Calls by the Association of Learning Providers to introduce flexibilities such as shifting money from the adult learner responsive budget to the employer-responsive Train to Gain budget are said to have fallen on deaf ears.
The ALP said the Government has decided that only providers already in receipt of adult-responsive funding, mainly colleges, can temporarily move such funds into their Train to Gain budgets.
"Despite non-stop, open and frank discussions with the LSC during the last three months, no progress has been made," Graham Hoyle, ALP's chief executive, told members in the association's latest newsletter.
"To offer this facility to well under half of all Train to Gain providers will skew the market in a totally unacceptable way, dramatically disadvantaging most providers and all their customers."

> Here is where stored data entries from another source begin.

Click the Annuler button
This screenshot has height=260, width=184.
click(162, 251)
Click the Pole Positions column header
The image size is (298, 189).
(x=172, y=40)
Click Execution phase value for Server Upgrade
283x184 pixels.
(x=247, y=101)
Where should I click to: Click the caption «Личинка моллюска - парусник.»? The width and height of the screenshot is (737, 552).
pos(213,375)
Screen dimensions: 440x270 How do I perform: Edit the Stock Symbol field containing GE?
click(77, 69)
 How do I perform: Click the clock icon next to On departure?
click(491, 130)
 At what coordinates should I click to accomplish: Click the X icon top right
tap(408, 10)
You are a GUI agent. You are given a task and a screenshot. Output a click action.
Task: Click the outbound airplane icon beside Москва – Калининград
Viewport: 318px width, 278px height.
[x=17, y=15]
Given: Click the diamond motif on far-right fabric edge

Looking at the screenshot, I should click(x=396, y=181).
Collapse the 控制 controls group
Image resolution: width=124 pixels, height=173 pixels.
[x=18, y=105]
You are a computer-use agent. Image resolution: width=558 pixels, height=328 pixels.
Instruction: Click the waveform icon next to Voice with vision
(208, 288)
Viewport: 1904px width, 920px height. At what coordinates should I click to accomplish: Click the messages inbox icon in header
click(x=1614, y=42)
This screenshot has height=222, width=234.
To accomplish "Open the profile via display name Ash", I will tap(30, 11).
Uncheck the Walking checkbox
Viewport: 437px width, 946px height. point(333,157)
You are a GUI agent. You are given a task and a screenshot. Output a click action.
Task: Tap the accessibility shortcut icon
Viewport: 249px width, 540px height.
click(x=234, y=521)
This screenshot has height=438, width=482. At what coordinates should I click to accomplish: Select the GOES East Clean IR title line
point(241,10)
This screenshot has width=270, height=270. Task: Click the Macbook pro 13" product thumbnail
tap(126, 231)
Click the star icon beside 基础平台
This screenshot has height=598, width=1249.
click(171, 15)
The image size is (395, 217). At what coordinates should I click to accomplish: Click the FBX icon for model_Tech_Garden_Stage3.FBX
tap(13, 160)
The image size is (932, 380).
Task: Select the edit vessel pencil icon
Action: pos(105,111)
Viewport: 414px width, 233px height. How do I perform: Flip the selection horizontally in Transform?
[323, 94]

The ALP is gathering evidence of providers in trouble and intends to present examples to government to back its case.
The Department for Business Innovation and Skills said that while the Train to Gain budget would rise to more than pound;1 billion in 2010-11, demand remained strong in 2009-10.
A spokesperson said it was therefore important to manage the finite budget to ensure continued delivery within the available budget.